*Do this*. Substitute "assistant" for "agent" everywhere in the items below and write them out again with nothing else changed. Leave out the pictures.

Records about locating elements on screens
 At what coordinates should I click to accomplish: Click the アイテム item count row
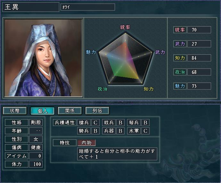pos(24,156)
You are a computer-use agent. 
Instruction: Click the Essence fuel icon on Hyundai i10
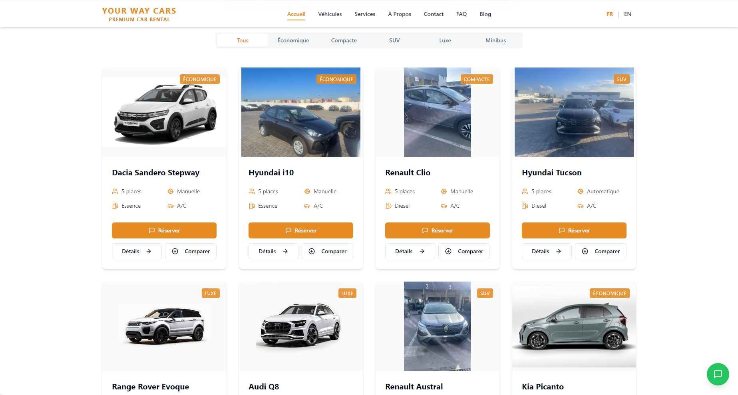point(252,206)
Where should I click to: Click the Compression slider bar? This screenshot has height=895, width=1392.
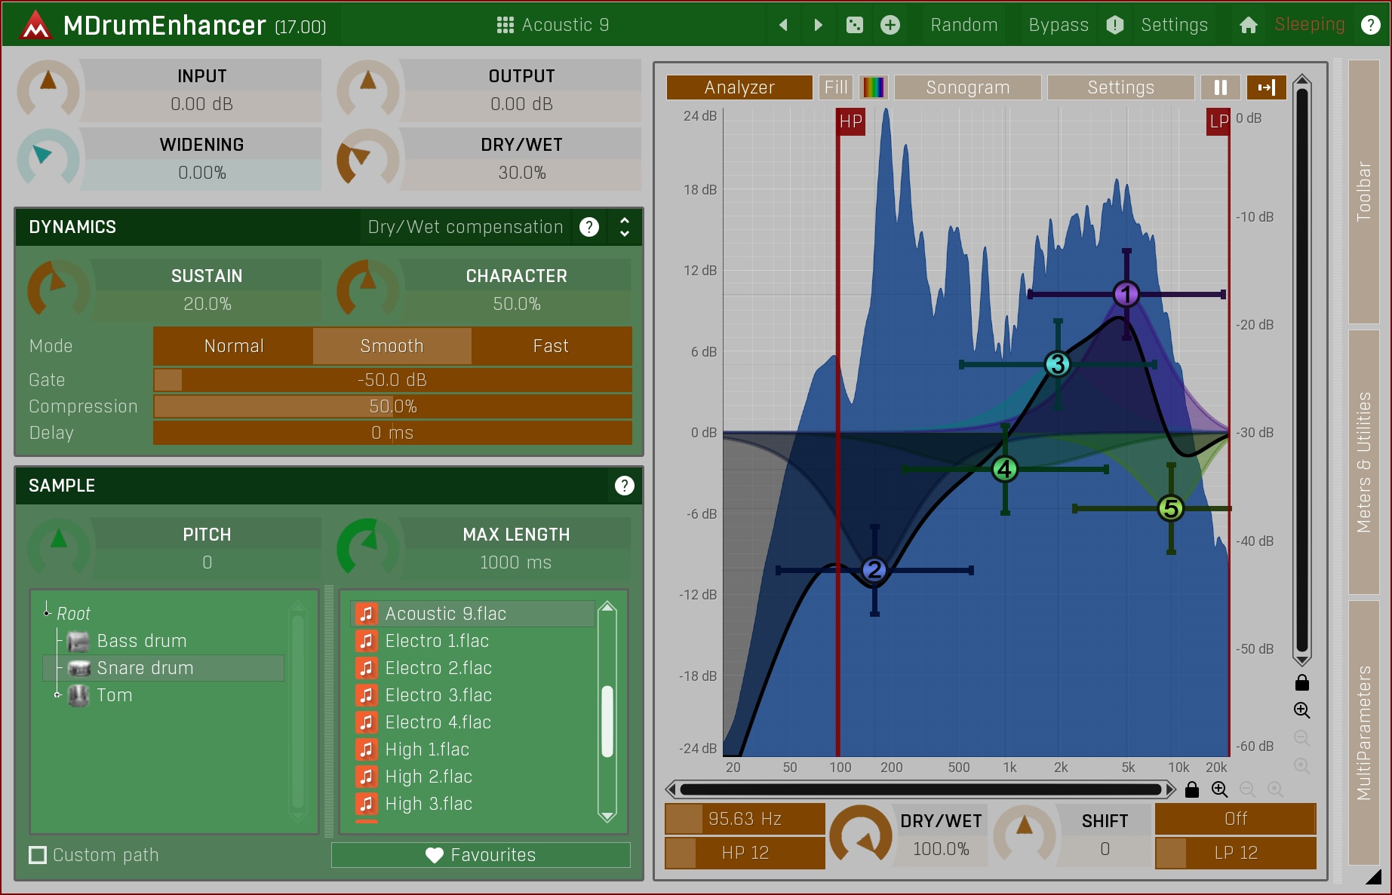tap(392, 406)
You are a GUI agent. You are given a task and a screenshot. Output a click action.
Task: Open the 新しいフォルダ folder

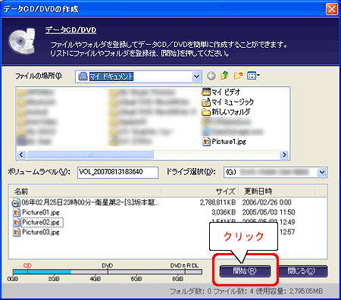[226, 111]
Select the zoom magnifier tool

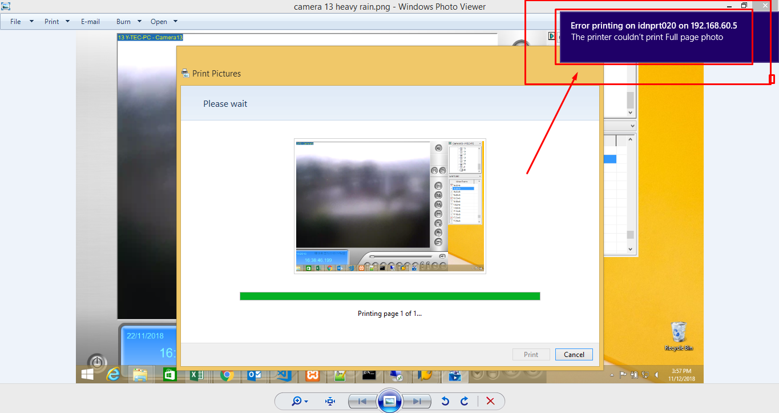(x=296, y=401)
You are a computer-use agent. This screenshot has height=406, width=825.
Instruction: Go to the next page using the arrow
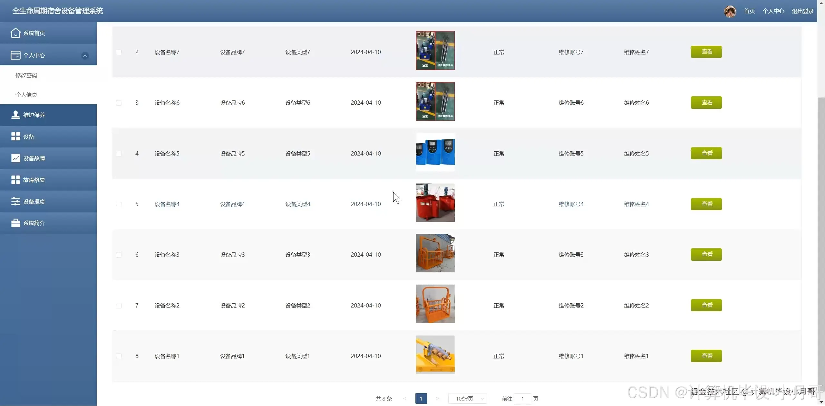click(x=437, y=399)
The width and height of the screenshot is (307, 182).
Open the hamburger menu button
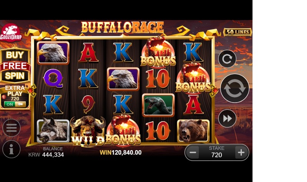pyautogui.click(x=12, y=128)
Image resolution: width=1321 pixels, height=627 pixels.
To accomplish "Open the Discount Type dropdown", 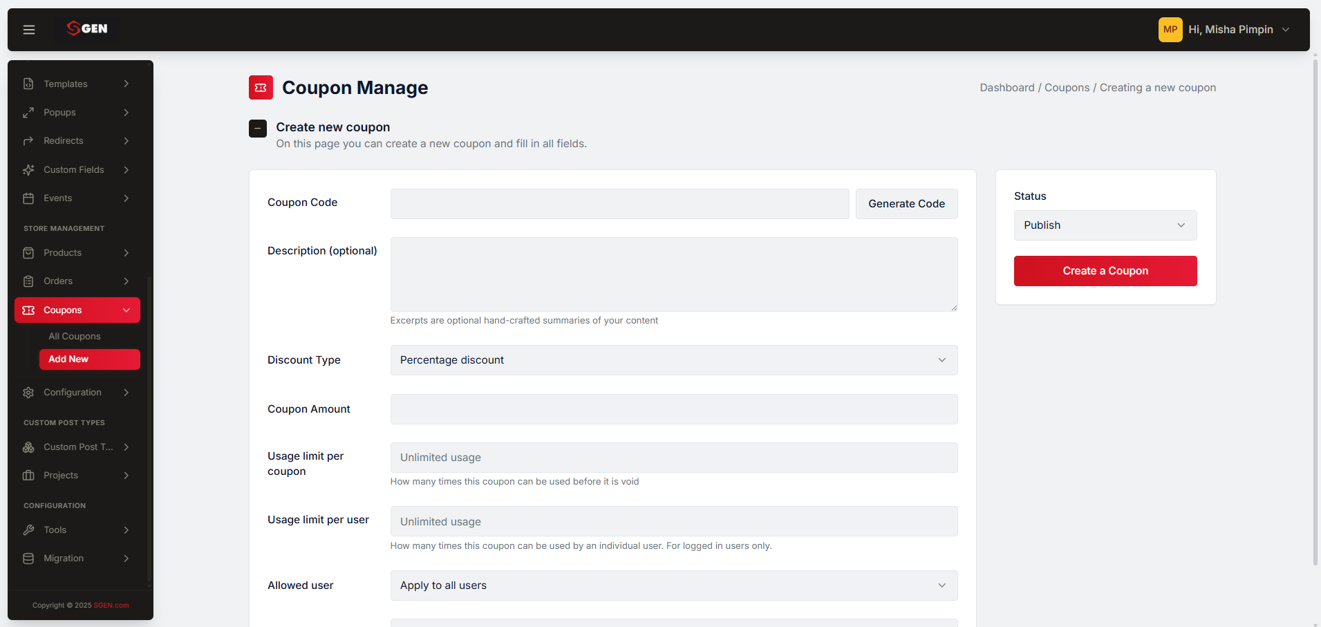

*Result for this task*.
 At what coordinates should I click to accomplish: Click the アイテム item count row
pos(24,156)
You are a computer-use assistant. 
Instruction: Click the Essence fuel icon on Hyundai i10
point(252,206)
Where should I click to: Click the Compression slider bar? This screenshot has height=895, width=1392.
tap(392, 406)
You are a GUI assistant. You are given a task and a screenshot. Output a click action.
Task: Open the 新しいフォルダ folder

[226, 111]
Select the zoom magnifier tool

(x=296, y=401)
You are a computer-use assistant. This screenshot has height=406, width=825.
Instruction: Go to the next page using the arrow
click(x=437, y=399)
The width and height of the screenshot is (307, 182).
Open the hamburger menu button
pyautogui.click(x=12, y=128)
Image resolution: width=1321 pixels, height=627 pixels.
To accomplish "Open the Discount Type dropdown", 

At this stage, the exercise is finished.